I have to admit I was one to reduce Indian films to Bollywood. Which is not to say Bollywood films are lesser films. I recently saw Lagaan, which to me was a quintessential pop movie, down to the perfect characterizations of the ideal hero and the horrible British villains (I kept thinking of Gaston from Disney’s Beauty and the Beast). It wasn’t a bad movie, but I think the only thing that interested me were the dance numbers (I’m a sucker for musicals). So The World of Apu from Satyajit Ray was to me a pleasant surprise for different reasons.
What I found most interesting in The World Of Apu is how much the representation of India came so close to my vision of Haiti, my native country. I haven’t often seen a truthful depiction of third-world countries, not as industrialized countries imagine them (as poor rat-infested charity cases) but as they are. Or, maybe as we who live there feel they are.
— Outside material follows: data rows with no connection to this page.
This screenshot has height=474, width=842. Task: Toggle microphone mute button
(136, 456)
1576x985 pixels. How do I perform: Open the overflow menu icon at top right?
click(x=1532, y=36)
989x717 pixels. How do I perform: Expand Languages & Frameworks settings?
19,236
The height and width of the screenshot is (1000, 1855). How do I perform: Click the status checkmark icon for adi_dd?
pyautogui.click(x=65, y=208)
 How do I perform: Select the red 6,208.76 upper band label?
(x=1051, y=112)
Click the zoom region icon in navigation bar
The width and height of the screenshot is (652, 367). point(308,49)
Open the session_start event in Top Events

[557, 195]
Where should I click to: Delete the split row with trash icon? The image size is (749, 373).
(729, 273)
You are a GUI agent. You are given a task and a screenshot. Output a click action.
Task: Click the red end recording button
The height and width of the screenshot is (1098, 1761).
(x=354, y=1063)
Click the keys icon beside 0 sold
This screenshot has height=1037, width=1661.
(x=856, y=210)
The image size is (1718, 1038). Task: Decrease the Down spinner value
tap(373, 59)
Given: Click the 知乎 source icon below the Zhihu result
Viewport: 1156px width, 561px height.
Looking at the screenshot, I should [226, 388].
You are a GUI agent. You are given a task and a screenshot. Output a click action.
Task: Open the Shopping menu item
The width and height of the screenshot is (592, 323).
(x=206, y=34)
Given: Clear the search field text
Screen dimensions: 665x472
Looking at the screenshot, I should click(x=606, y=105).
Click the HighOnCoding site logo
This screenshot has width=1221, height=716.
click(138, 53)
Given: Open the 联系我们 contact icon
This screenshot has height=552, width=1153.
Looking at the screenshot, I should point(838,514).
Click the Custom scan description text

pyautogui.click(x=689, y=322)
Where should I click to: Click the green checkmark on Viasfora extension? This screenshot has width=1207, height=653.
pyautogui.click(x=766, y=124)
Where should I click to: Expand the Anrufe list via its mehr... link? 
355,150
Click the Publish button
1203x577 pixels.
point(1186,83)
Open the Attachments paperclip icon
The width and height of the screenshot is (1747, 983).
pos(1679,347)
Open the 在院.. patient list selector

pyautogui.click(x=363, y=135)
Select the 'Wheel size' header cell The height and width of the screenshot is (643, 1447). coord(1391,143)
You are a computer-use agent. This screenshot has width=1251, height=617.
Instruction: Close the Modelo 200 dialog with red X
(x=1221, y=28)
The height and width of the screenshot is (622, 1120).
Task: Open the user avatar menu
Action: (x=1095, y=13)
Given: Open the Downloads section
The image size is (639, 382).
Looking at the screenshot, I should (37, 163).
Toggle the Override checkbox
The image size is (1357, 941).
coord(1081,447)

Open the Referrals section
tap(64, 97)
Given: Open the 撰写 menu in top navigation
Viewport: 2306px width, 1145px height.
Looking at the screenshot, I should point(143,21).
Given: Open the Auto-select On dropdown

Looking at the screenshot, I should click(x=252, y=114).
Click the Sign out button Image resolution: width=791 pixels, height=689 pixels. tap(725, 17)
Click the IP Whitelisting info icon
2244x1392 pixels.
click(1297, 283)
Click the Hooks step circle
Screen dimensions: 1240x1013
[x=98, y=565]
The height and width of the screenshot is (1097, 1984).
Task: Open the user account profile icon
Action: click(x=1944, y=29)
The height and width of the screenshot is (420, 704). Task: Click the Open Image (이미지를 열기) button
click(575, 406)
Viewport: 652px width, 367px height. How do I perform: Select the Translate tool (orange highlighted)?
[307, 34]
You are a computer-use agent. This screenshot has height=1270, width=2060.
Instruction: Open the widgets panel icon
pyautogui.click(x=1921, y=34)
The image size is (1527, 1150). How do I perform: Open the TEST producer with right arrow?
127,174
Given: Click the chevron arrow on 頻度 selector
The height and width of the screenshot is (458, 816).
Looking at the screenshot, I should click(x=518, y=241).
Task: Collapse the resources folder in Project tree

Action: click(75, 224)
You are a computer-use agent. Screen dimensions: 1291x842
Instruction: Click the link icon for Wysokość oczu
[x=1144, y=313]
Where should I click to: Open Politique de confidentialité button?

Although Apu is poor in the movie, I felt that there wasn’t a cliched representation of his poverty, and it wasn’t a depiction of great poverty. That got me to think about Satyajit Ray’s background; he must have come from a middle-class background, if not a wealthy one. As it turns out, he is from such a background. His grandfather was a distinguished writer, painter, a violin player and a composer. His father, Sukumar Ray (1887–1923), studied printing technology in England. In 1940, Ray received a degree in science and economics from Calcutta University. Through his biography, it becomes evident that Ray doesn’t represent the majority of India’s population, but he’s part of a very small minority of privileged individuals.
His intellectualism, nonetheless, gives him an interesting perspective on his country. Not a condescending or exotic perspective but a more realistic and human one. It reminds me of Hou Hsiao-Hsien’s Dust in the Wind, as both filmmakers seem to fixate on a rural or at least underprivileged vision of Eastern countries.